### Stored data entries
* * * *
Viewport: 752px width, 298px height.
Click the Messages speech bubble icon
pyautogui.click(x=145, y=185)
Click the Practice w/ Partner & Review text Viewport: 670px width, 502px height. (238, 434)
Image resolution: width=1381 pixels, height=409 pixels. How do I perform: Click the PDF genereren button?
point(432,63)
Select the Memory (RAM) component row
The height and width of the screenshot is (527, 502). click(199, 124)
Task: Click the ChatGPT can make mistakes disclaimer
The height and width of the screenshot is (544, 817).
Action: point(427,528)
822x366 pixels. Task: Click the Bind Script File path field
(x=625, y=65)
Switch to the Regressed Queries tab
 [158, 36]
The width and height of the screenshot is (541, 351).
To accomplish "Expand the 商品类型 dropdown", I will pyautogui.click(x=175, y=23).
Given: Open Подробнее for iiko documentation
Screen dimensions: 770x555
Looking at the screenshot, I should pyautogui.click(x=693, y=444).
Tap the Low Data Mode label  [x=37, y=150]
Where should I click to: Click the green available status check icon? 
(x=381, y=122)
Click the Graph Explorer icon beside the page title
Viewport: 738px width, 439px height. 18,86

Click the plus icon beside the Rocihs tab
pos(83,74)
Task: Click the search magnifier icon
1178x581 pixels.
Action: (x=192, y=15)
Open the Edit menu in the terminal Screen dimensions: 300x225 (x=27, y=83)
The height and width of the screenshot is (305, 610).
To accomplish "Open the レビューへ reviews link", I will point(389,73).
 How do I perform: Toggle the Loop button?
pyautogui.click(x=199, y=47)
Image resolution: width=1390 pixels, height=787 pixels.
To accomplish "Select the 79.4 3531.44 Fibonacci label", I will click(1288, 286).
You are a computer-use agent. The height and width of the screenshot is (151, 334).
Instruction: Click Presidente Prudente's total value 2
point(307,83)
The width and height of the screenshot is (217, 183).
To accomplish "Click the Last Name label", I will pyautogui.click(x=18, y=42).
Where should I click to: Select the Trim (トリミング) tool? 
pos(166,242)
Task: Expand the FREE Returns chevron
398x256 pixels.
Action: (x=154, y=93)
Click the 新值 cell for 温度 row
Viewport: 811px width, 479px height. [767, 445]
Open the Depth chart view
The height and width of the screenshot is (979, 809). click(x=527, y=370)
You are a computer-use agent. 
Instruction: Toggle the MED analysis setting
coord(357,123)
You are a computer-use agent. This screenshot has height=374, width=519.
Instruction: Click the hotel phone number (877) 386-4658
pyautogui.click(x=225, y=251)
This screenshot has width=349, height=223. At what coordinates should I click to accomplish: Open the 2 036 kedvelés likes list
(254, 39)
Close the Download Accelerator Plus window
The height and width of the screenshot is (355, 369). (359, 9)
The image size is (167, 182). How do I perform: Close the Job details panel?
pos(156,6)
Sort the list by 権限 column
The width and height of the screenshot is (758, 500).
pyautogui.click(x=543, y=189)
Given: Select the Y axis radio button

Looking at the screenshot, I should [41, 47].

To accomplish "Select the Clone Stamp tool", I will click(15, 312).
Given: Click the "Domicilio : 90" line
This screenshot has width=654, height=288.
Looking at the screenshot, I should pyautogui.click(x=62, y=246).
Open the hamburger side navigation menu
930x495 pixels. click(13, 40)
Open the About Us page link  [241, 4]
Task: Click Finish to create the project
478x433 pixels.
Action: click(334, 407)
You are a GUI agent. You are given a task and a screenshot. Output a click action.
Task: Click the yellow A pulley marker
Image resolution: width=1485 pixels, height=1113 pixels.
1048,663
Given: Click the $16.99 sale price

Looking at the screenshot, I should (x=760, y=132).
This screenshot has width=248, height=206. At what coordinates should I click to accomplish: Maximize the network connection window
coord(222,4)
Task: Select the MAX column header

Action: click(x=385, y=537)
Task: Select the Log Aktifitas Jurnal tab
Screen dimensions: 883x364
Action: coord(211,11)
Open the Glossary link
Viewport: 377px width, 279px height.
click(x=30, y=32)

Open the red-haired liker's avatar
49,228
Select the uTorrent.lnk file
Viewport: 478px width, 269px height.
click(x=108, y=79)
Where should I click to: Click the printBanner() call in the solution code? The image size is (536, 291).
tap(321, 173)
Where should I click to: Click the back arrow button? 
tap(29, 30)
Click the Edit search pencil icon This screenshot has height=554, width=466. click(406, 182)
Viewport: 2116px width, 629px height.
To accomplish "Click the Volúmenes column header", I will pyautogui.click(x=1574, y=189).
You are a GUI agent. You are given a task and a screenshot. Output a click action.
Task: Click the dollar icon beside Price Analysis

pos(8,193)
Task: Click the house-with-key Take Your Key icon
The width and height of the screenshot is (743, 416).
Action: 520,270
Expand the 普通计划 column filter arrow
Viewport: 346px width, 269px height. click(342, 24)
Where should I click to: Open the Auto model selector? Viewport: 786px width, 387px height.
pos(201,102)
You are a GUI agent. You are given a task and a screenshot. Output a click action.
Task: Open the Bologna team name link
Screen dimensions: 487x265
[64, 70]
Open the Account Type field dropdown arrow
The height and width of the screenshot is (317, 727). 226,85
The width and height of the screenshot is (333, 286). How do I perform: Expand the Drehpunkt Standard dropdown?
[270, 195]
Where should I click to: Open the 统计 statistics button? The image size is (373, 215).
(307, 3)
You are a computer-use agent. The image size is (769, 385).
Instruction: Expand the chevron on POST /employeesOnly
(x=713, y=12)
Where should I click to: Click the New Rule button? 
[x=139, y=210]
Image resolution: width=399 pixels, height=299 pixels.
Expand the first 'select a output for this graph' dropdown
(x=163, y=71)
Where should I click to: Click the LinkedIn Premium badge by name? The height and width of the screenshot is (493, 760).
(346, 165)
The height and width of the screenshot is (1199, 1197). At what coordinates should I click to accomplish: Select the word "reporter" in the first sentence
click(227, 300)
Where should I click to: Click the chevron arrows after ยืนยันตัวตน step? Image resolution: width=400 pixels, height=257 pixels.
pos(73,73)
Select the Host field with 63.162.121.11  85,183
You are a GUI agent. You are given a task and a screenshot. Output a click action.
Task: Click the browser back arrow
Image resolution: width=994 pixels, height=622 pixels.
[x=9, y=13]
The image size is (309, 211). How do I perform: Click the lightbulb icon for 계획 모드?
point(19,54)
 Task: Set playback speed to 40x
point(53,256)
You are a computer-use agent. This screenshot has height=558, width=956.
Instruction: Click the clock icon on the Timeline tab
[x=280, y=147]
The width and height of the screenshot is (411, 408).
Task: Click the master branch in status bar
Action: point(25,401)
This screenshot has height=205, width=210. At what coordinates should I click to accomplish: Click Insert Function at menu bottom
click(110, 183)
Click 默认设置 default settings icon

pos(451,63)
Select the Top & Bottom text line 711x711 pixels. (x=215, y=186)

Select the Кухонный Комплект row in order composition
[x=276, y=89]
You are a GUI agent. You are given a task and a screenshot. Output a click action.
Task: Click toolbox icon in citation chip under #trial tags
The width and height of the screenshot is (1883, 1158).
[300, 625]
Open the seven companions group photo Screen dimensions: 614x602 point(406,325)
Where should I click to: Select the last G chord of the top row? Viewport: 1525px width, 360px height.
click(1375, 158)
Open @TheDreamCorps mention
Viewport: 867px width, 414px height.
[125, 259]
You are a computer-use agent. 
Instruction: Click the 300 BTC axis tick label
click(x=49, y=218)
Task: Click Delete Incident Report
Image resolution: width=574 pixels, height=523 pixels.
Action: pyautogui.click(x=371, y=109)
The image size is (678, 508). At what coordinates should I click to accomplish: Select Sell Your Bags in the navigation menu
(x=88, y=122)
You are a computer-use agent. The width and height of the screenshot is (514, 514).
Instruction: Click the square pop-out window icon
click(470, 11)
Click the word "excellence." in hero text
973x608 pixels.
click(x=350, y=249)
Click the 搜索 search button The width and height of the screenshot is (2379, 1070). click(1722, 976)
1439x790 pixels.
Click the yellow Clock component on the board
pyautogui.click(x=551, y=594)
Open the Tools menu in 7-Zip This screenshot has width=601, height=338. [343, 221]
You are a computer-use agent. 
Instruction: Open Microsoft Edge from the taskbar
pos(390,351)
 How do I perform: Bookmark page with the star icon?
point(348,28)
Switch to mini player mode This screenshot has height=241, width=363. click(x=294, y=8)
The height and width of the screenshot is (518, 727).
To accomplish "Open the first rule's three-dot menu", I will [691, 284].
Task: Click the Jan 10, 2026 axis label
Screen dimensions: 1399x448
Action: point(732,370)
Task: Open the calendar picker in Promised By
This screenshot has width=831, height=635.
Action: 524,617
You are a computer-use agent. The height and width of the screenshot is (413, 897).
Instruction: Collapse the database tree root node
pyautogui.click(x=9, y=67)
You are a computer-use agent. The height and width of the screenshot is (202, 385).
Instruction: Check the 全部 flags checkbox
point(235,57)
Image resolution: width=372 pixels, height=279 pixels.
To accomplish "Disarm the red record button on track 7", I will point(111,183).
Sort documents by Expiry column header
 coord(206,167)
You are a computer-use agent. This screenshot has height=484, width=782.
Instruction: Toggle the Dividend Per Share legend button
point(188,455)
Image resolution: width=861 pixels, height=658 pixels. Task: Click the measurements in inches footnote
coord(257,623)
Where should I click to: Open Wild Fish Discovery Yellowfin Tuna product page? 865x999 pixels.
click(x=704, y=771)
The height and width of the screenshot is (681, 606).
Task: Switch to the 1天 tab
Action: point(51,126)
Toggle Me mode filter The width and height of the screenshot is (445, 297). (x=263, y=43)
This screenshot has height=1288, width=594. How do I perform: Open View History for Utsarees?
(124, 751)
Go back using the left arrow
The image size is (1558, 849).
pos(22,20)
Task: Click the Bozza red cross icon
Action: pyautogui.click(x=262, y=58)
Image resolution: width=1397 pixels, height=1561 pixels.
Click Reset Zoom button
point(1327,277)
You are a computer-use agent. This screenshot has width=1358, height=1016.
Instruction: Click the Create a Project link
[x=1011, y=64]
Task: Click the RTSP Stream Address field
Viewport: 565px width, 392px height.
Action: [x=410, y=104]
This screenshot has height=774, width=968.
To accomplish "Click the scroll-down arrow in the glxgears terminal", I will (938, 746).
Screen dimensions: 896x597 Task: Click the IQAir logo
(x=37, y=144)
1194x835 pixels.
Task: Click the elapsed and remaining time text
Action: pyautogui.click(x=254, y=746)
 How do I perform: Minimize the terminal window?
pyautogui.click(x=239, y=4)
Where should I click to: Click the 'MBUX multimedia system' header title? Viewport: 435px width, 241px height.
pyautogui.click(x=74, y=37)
* * * *
### ABOUT THIS EXERCISE
Find the word "computer" in the records and pull out each line that has it.

### OUTPUT FOR THIS TASK
You are a computer-use agent. The height and width of the screenshot is (151, 334).
You are a computer-use agent. 
You are a computer-use agent. This screenshot has height=374, width=519.
You are a computer-use agent. The image size is (769, 385).
You are a computer-use agent. This screenshot has height=558, width=956.
You are a computer-use agent. 
You are a computer-use agent. The width and height of the screenshot is (514, 514).
You are a computer-use agent. 
You are a computer-use agent. The height and width of the screenshot is (413, 897).
You are a computer-use agent. The height and width of the screenshot is (202, 385).
You are a computer-use agent. This screenshot has height=484, width=782.
You are a computer-use agent. This screenshot has width=1358, height=1016.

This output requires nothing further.